[aprssig] HF options
Stephen H. Smith
wa8lmf2 at aol.com
Wed Dec 19 13:15:53 EST 2007
Scott Miller wrote:
> I've had an inquiry about a project that would involve linking fixed
> APRS stations at intervals of maybe 50 km, with not much chance of
> digipeaters. Without favorable terrain, that seems a little doubtful
> for direct VHF.
>
> I've done very little HF myself in the past decade, and I've never
> worked HF for local (relatively speaking) communications. Can anyone
> suggest bands and equipment that would work well for this, assuming
> 300 baud AFSK is used? Power consumption is a major concern.
>
> Thanks,
>
To operate this close-in on HF is going to require radiating nearly
straight up (i.e.

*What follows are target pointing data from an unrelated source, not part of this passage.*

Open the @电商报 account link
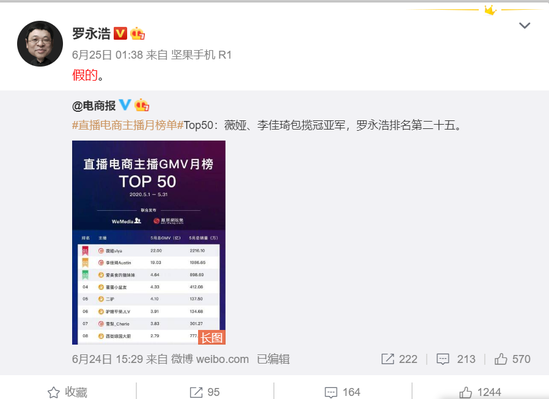Viewport: 549px width, 399px height. 94,105
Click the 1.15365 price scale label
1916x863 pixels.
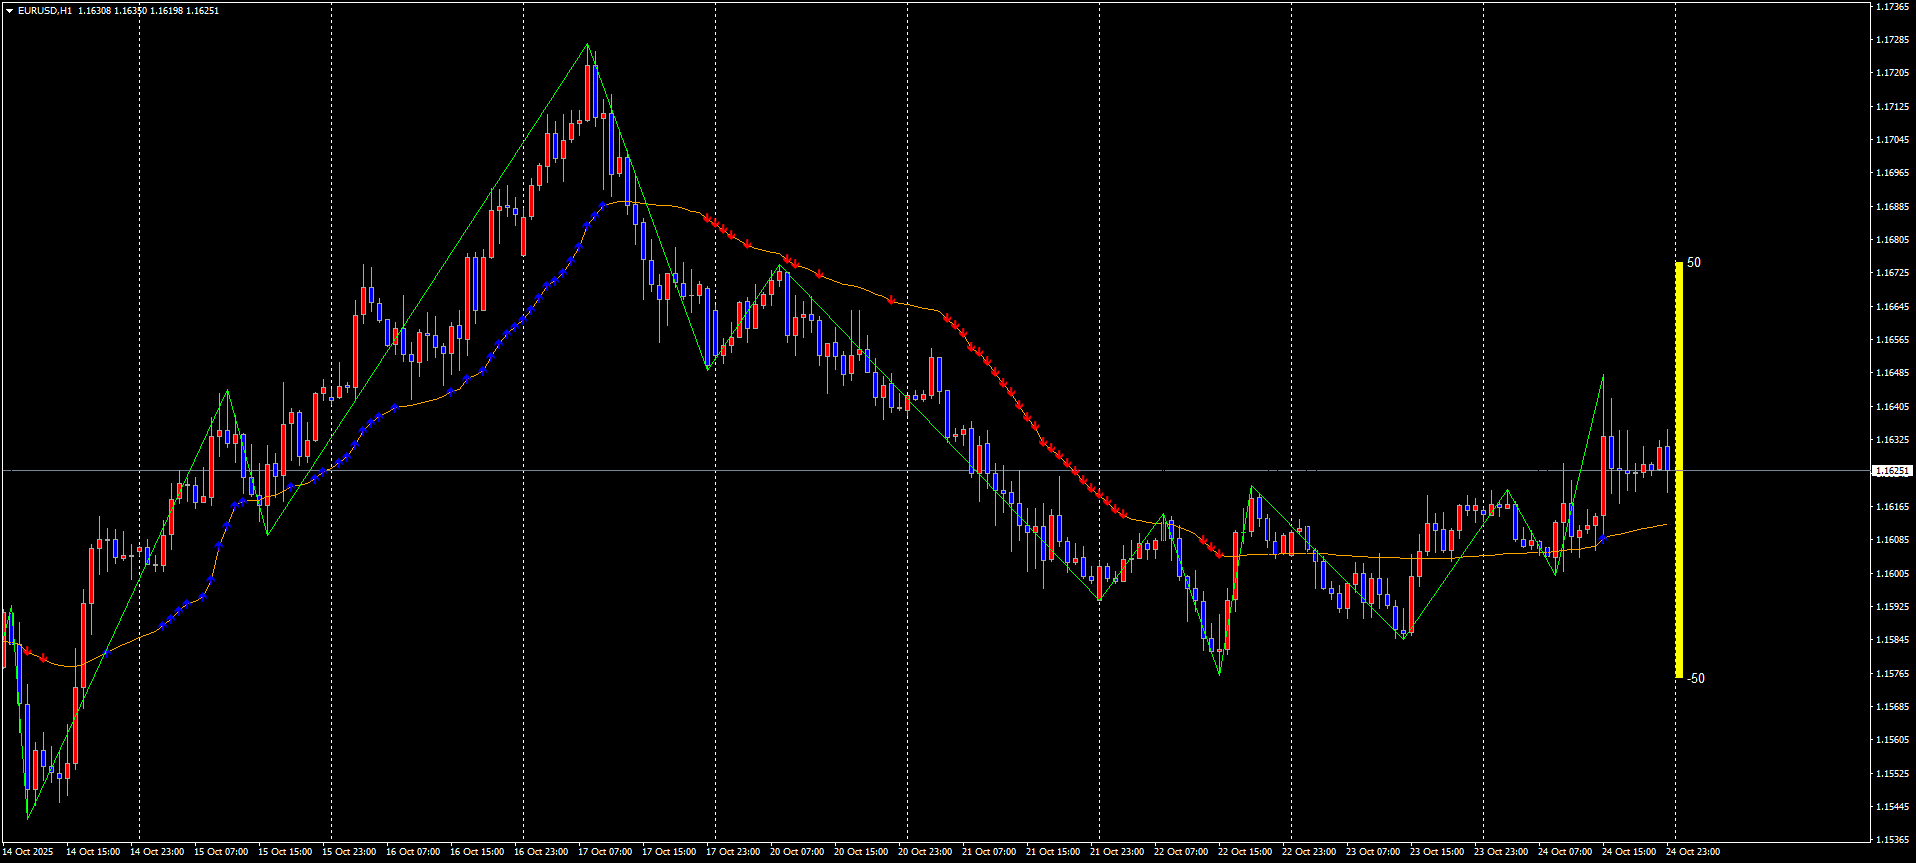(x=1891, y=839)
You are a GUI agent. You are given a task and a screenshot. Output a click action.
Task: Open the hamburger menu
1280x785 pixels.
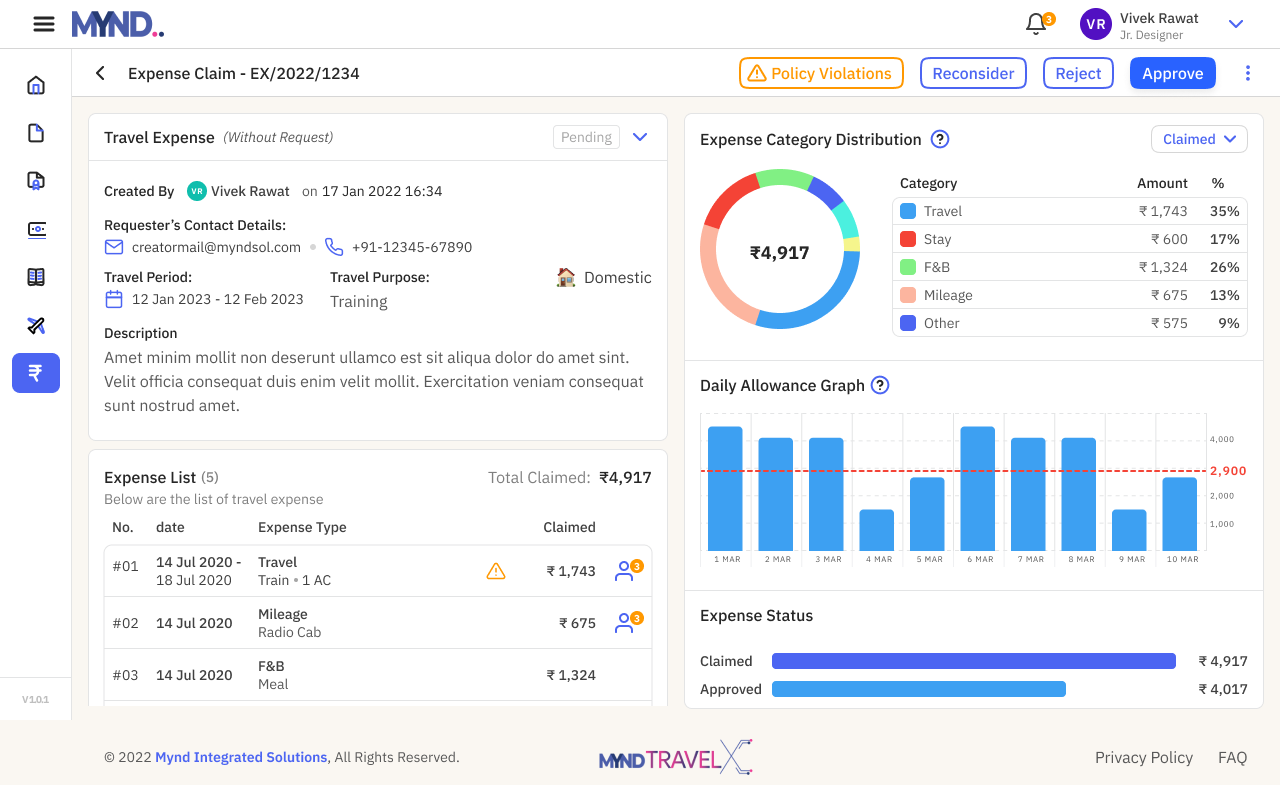(44, 24)

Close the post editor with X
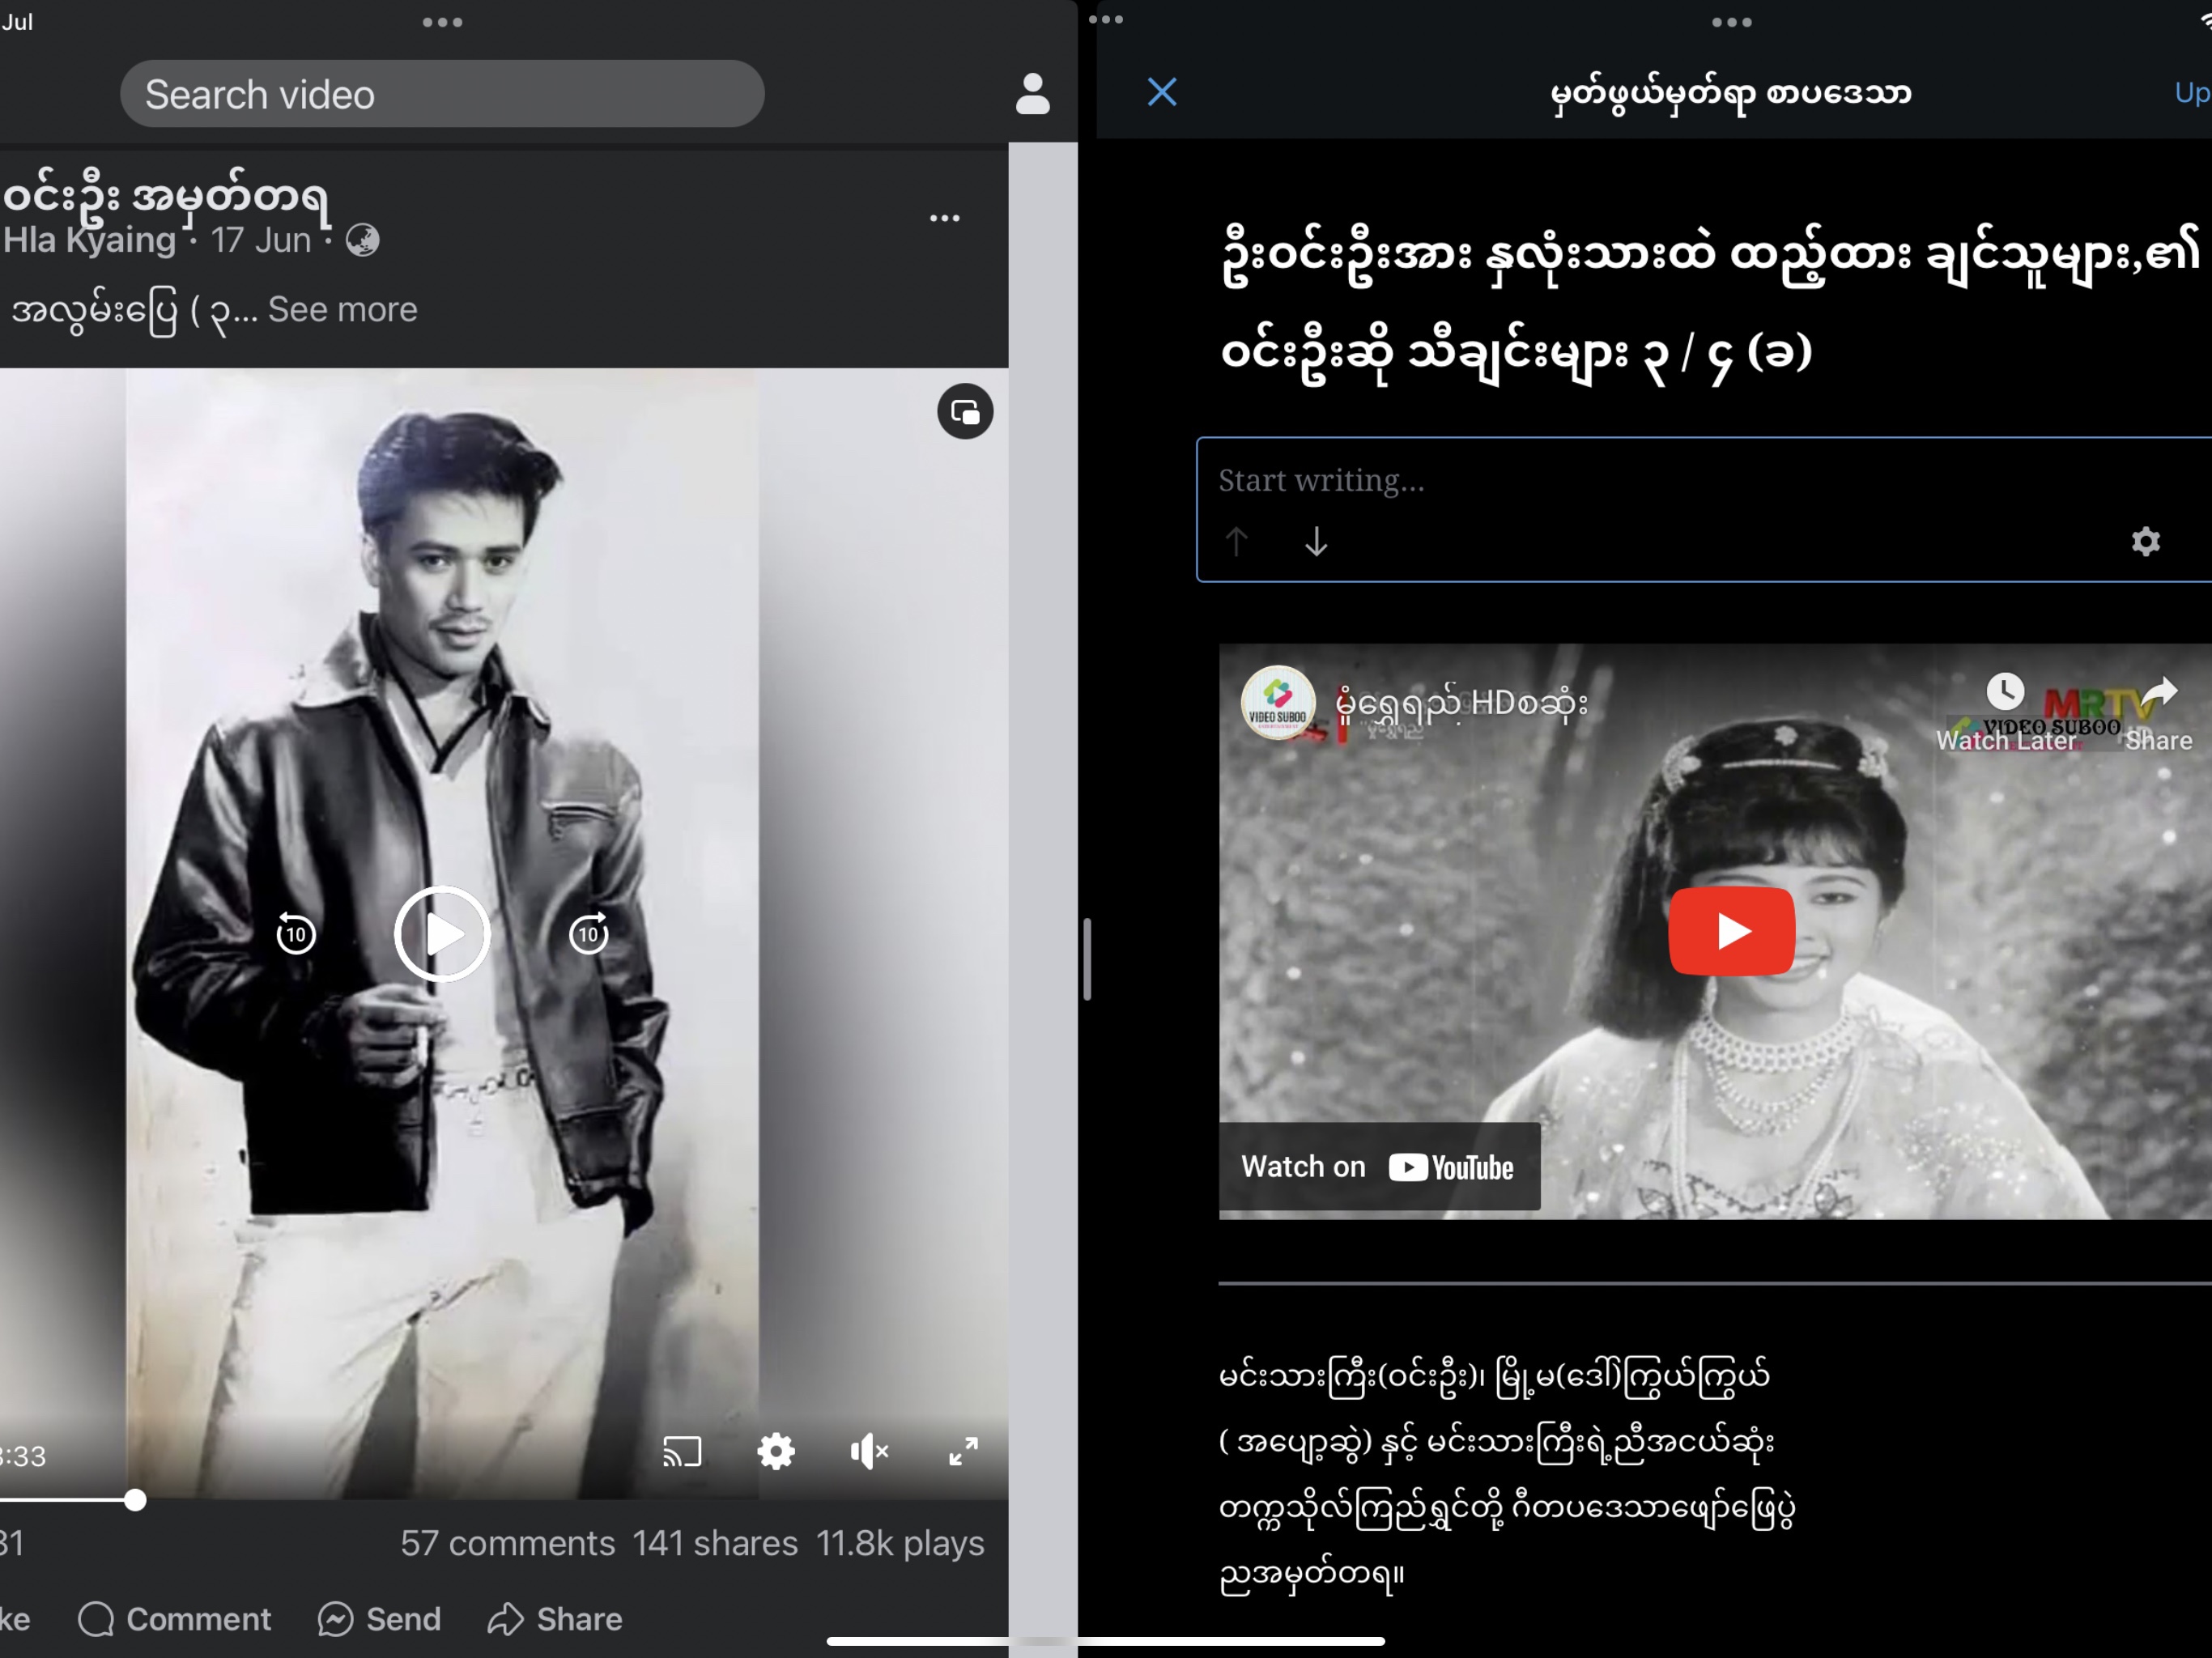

NVIS - Near Vertical Incidence Skywave) In turn,
this implies operating on 1.8 MHz (160M) or 3.6 MHz (80M). [The higher
bands won't reflect back to earth at high angles; they just head off
into space.]
Actually probably 5 Mhz ("60M") would probably be the ideal band, except
that we can only run USB voice on the five fixed channels in this band,
not data. :(
NVIS is a relatively "lossy" mode meaning you have to run fair amounts
of power to achieve a reasonable S/N and data error rate. (The lower HF
spectrum tends to be noisy.) This means typical full-power 100W HF/SSB
transceivers with reasonably efficient antennas. This would typically be
full-sized dipoles (130 ft end-to-end), inverted-Vs or large horizontal
loops close to the ground (ideally 10-20 feet up), ideally over a
reflecting ground mat. No 9-foot loaded mobile whips here!
The 100W out (approximately 200W DC in) transceivers wouldn't
necessarily be a deal breaker, watt-hour-wise if you use short MIc-E
formatted bursts at an infrequent TX rate.
Note that optimal TNCs on HF are not just VHF modems running at 1/4 the
speed. Normally you want substantial audio conditioning and band-pass
filtering before the actual modem chip. For the best results, you will
probably want to install 500-800 Hz bandwidth "CW" or "RTTY" IF filters
in the transceivers.
Further, for this kind of application (data operation at low S/N) the
digital signal processing IF and audio filtering found in recent HF
transceivers (that "de-noises" and "de-hisses" SSB voice operation) is
usually less desirable for data, than the classic passive IF crystal or
mechanical filtering (and analog audio filtering). [The DSPs in
low-end ham gear tend to create phase jitter that mangles data.]